BEGIN

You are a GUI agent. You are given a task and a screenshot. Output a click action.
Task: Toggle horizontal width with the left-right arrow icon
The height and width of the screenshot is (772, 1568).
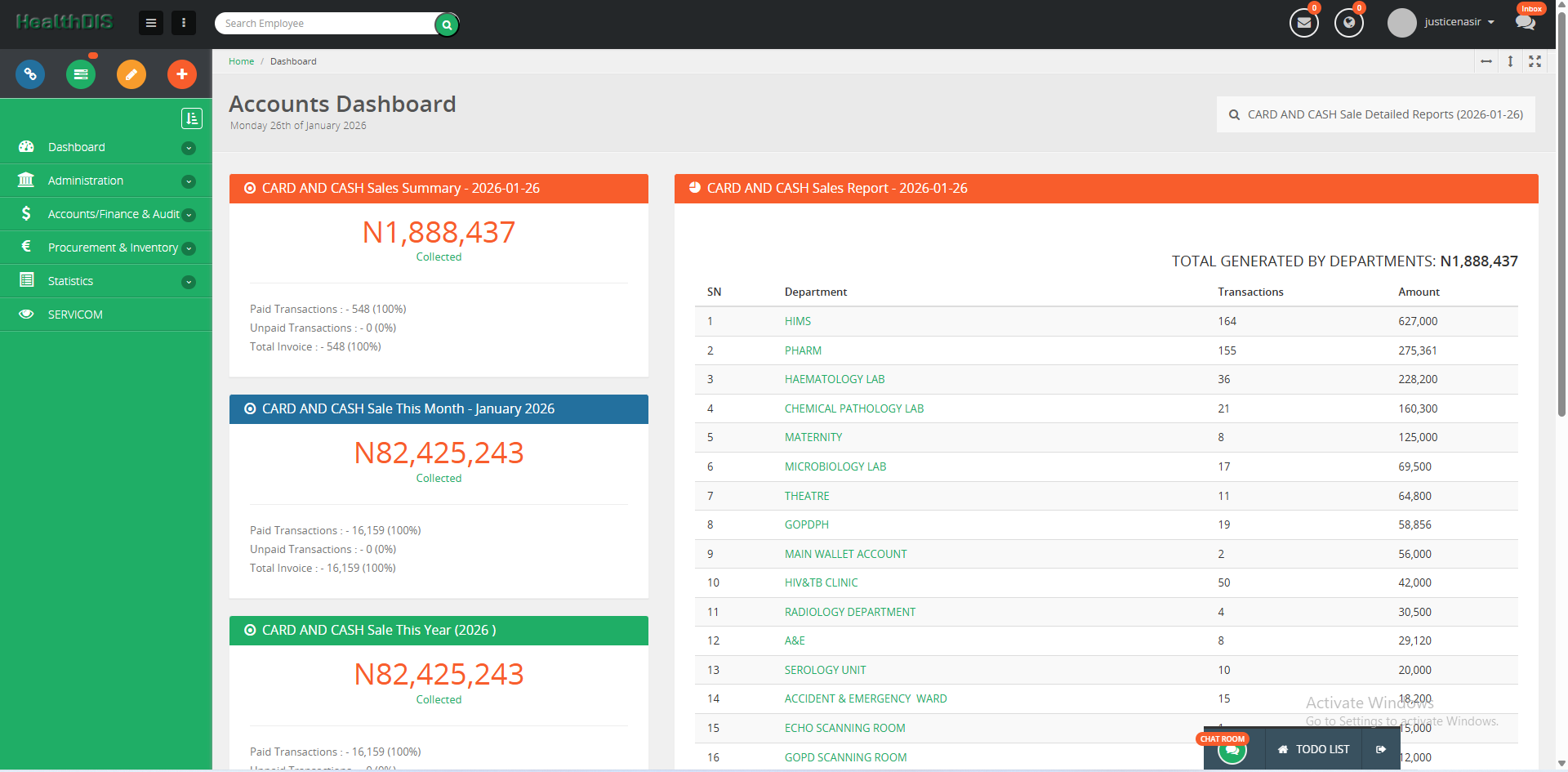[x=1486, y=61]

END
BEGIN

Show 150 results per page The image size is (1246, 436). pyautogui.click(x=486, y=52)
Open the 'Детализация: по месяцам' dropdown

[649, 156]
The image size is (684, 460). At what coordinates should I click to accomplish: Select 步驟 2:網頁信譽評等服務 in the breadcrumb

END
BEGIN

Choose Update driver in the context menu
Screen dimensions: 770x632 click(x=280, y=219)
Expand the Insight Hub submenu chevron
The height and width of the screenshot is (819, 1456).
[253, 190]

END

ABOUT THIS TASK –
Look in the material above for the line with "Show 150 results" and the line with "The image size is (684, 460).", and transcribe exactly those lines and all lines between them, nothing more.

ANSWER SPACE –
Show 150 results per page The image size is (1246, 436). pyautogui.click(x=486, y=52)
Open the 'Детализация: по месяцам' dropdown

[649, 156]
The image size is (684, 460). At what coordinates should I click to accomplish: Select 步驟 2:網頁信譽評等服務 in the breadcrumb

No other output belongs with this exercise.